• **PROBLEM TO SOLVE**:
Retype each of the entries below exactly as written.
*-*-*
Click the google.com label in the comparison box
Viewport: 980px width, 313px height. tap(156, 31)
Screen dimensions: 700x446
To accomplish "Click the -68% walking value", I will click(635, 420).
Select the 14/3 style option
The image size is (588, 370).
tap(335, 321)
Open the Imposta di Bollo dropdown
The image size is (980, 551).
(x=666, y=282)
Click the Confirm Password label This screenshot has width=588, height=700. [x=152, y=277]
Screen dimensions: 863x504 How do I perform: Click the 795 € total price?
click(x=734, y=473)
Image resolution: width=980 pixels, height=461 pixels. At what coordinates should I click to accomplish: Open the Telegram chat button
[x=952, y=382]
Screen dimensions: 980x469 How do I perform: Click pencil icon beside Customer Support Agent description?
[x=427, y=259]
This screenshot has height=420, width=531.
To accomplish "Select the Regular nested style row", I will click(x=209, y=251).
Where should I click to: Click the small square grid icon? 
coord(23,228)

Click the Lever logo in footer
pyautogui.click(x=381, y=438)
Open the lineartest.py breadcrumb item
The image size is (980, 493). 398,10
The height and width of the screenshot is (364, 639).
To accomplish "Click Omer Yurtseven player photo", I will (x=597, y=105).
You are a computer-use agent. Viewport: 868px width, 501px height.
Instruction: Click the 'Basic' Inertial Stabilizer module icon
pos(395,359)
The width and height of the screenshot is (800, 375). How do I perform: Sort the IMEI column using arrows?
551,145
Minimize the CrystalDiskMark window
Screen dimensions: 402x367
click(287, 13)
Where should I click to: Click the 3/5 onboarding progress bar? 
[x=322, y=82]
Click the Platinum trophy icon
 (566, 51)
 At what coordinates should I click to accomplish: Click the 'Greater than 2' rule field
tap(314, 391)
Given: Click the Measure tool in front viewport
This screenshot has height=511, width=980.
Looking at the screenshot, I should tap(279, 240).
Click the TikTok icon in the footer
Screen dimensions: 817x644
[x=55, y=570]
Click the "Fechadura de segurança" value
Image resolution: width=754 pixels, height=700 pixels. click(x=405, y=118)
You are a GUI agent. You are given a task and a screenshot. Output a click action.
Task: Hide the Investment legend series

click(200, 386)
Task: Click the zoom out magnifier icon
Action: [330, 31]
*-*-*
• **WRITTEN SOLUTION**:
Click the google.com label in the comparison box
Viewport: 980px width, 313px height. tap(156, 31)
Screen dimensions: 700x446
To accomplish "Click the -68% walking value", I will click(635, 420).
Select the 14/3 style option
The image size is (588, 370).
tap(335, 321)
Open the Imposta di Bollo dropdown
The image size is (980, 551).
(x=666, y=282)
Click the Confirm Password label This screenshot has width=588, height=700. [x=152, y=277]
Screen dimensions: 863x504 How do I perform: Click the 795 € total price?
click(x=734, y=473)
Image resolution: width=980 pixels, height=461 pixels. At what coordinates should I click to accomplish: Open the Telegram chat button
[x=952, y=382]
Screen dimensions: 980x469 How do I perform: Click pencil icon beside Customer Support Agent description?
[x=427, y=259]
This screenshot has height=420, width=531.
To accomplish "Select the Regular nested style row", I will click(x=209, y=251).
Where should I click to: Click the small square grid icon? 
coord(23,228)

Click the Lever logo in footer
pyautogui.click(x=381, y=438)
Open the lineartest.py breadcrumb item
The image size is (980, 493). 398,10
The height and width of the screenshot is (364, 639).
To accomplish "Click Omer Yurtseven player photo", I will (x=597, y=105).
You are a computer-use agent. Viewport: 868px width, 501px height.
Instruction: Click the 'Basic' Inertial Stabilizer module icon
pos(395,359)
The width and height of the screenshot is (800, 375). How do I perform: Sort the IMEI column using arrows?
551,145
Minimize the CrystalDiskMark window
Screen dimensions: 402x367
click(287, 13)
Where should I click to: Click the 3/5 onboarding progress bar? 
[x=322, y=82]
Click the Platinum trophy icon
 (566, 51)
 At what coordinates should I click to accomplish: Click the 'Greater than 2' rule field
tap(314, 391)
Given: Click the Measure tool in front viewport
This screenshot has height=511, width=980.
Looking at the screenshot, I should tap(279, 240).
Click the TikTok icon in the footer
Screen dimensions: 817x644
[x=55, y=570]
Click the "Fechadura de segurança" value
Image resolution: width=754 pixels, height=700 pixels. click(x=405, y=118)
You are a GUI agent. You are given a task and a screenshot. Output a click action.
Task: Hide the Investment legend series

click(200, 386)
Task: Click the zoom out magnifier icon
Action: [330, 31]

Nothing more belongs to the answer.